#### Consigne donnée A:
Dans l'entretien sur Klimperei ci-dessous, relevez s'il vous plaît tous les jouets énumérés après « on utilise pas mal de jouets effectivement ».
#### Consigne donnée B:
Rédigez la suite de l'entretien sur Klimperei ci-dessous, en reprenant juste après sa dernière phrase.

Klimperei : La musique, un jeu
d'enfant?
Par
quel miracle, les CD aux pochettes aisément reconnaissables
de
Klimperei se retrouvent-ils chez les disquaires du Japon, sans
même que cette "entité à
géométrie
variable" basée à Lyon se produise en concert?
Son pivot,
le compositeur et musicien Christophe Petchanatz en est le premier
étonné.
Franc-Parler : Pourriez-vous
situer Klimperei en quelques mots?
Christophe
Petchanatz : Je travaille actuellement avec deux musiciens, un
guitariste et un bassiste. On travaille également beaucoup
par
courrier ou par mèl. Il semblerait qu'on ait davantage
d'auditoire hors hexagone disons qu'intra-muros. On travaille
essentiellement avec la France, le Japon et les États-Unis.
FP : À quoi cela
est-il dû?
CP
: Je n'en ai aucune idée. Vraiment, je ne sais pas. Je crois
qu'il y a eu des hasards, des circonstances qui ont fait que certains
labels étrangers se sont intéressés
à ce
qu'on faisait et ils ont fait un bon travail de distribution et de
promotion. Je pense notamment à Novell Cell Poem pour le
Japon
mais je crois qu'il y a beaucoup de hasard dans ces
choses-là.
Et puis c'est vrai que je ne fais pas de " management ", je ne m'occupe
pas de la promotion donc ça se fait comme ça se
fait,
plutôt par rencontres, par affinités, par
réseaux.
FP : Klimperei est un groupe qui
utilise beaucoup d'instruments enfantins.
CP
: Oui, on utilise pas mal de jouets effectivement :
mélodica,
métallophone, xylophone, petits sifflets, flûtes
en
plastique, petites percussions. Et aussi n'importe quoi qui sonne bien
: morceaux de bois, de métal...
FP : Comment est venue cette
idée?
CP
: C'est aussi un concours de circonstances : avant de faire ce
groupe-là, je jouais dans un autre groupe qui faisait de
l'électro-pop (Los Paranos) et puis je me suis un peu
lassé. J'avais fait le tour de ce que je pouvais faire avec
ce
type d'instrumentation et Françoise, ma femme à
l'époque, avait envie de reprendre le piano et ça
m'intéressait aussi. On a vendu tout notre
matériel pour
acheter un piano. Et on est repartis avec simplement avec un piano
à quatre mains en composition. Et puis j'avais à
l'époque un voisin qui avait une collection de jouets
musicaux,
comme ça pour s'amuser, qu'il nous a
prêtés et
qu'on a commencé à intégrer aux
compositions.
Ça s'est fait comme ça.

#### Entrées fournies:

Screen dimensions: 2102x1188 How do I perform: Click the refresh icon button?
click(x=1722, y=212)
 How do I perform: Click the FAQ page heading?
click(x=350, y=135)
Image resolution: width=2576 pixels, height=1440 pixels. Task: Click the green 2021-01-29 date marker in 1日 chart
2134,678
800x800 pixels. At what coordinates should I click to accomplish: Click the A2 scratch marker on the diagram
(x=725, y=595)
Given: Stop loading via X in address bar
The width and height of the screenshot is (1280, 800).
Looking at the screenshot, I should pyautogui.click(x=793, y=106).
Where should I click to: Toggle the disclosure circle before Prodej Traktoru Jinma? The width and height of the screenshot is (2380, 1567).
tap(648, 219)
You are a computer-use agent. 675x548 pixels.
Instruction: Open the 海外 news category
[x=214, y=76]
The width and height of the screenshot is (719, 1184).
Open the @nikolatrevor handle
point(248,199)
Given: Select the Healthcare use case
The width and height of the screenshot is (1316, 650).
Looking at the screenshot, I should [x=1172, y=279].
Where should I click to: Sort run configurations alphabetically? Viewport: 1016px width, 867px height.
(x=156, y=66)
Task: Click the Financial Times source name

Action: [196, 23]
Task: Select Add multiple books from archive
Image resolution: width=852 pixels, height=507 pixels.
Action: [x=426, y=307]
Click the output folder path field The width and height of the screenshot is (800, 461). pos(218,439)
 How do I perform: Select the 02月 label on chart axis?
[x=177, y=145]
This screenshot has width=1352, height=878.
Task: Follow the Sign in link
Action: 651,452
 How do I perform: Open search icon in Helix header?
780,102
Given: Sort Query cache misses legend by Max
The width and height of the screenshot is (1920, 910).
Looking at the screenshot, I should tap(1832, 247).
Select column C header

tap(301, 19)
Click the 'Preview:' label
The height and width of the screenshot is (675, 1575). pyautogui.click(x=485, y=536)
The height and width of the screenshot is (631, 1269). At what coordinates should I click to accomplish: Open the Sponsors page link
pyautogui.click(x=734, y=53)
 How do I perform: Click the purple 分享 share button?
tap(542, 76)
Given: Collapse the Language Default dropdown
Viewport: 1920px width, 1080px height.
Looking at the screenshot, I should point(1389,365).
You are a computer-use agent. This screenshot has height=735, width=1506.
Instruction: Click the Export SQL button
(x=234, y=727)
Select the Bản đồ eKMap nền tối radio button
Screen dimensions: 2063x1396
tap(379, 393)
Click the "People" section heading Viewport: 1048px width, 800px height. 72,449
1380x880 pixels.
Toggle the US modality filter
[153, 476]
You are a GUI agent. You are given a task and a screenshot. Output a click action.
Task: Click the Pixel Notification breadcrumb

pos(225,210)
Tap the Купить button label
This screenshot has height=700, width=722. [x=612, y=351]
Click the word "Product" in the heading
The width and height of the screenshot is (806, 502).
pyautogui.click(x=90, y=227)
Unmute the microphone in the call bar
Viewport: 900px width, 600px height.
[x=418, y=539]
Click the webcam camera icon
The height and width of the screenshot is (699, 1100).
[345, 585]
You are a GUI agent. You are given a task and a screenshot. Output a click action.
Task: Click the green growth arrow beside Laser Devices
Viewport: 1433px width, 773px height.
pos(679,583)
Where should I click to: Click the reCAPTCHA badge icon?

#### Bonne réponse A:
mélodica, métallophone, xylophone, petits sifflets, flûtes en plastique, petites percussions

#### Bonne réponse B:
FP
: Quand on parle de musique avec des instruments pour enfants,
aupremier abord on peut imaginer de la musique destinée
à
des enfants. Est-ce le cas?
CP
: Non. Je
crois que ça peut s'adresser à tout le monde. Je
dirais
que la dimension enfantine est dans l'oreille de celui qui entend et je
crois qu'on peut être enfant à tout âge.
Il me
semble que s'il y a des résonances enfantines ça
ne veut
pas dire nécessairement que ça s'adresse
à des
enfants. Ceci étant, il semblerait que les enfants aiment
bien
notre cette musique.
FP : Jusqu'à
présent, vous ne vous produisez pas sur scène.
Comment peut-on vous écouter?
CP
: C'est du travail de studio, c'est le support disque, les disques sont
disponibles ici ou là chez des distributeurs, en magasin
pour
certains d'entre eux. Je pense que les gens qui un jour ou l'autre
tombent là-dessus et sont intéressés
doivent faire
un petit effort de recherche en utilisant l'Internet notamment qui est
le meilleur biais pour tâcher de se les procurer s'ils le
souhaitent et si c'est toujours disponible.
FP
: Vos CD Pimpant, Triste, Sérieux ont
été
publiés au Japon. D'où viennent tous ces titres?
CP
: C'est une trilogie. Ces disques sont sortis quasiment en
même
temps. Il s'agit presque essentiellement de titres qui avaient
été publiés originellement sur
cassettes. C'est un
peu la reprise de l'historique de ce qu'on avait publié
sachant
que les tirages sur cassettes étaient à peu
d'exemplaires, mal distribués et d'une qualité
sonore qui
n'était pas excellente. C'était une
idée qui
m'intéressait beaucoup, de rendre ce fonds-là
disponible
de nouveau et avec une qualité sonore décente.
FP : Triste, ou
sérieux, est-ce l'état d'esprit du musicien que
vous êtes?
CP
: Non, les morceaux ont été répartis
par genre,
c'est un peu arbitraire et certains morceaux de Sérieux
auraient
pu être classés dans Triste. Sur le moment,
c'était
une répartition qui s'est faite comme ça.
L'état
d'esprit ou la musique de Klimperei n'est pas triste. Elle est
plutôt nostalgique. Je pense qu'on est toujours
enracinés
là-dedans. Il me semble que c'est l'enfance qui
détermine
assez fortement la trajectoire qu'on va avoir après ou qu'on
essaiera d'avoir consciemment ou pas. Je fonctionne assez comme
ça. C'est quelque chose qui est là. C'est le
terreau,
c'est le soubassement de ce qui nous constitue.
FP : Quelles sont vos influences,
qu'est-ce qui vous a guidé?
CP
: Je pense qu'il y a deux volets importants. Il y a la musique
classique d'une part, dont la musique française notamment
Satie,
Ravel, Debussy, pour aller vite, toute l'école
française
de cette période-là et puis des musiciens
français
des années 70 qui donnaient parfois dans la musique minimale
ou
qui faisaient de petites pièces aussi. Je pense notamment
à Albert Marcoeur, ZNR, Tazartès,
Étron fou.
C'étaient un peu les musiques novatrices des
années 70,
tendance française.
FP : Vous vous
considérez comme un précurseur, un novateur?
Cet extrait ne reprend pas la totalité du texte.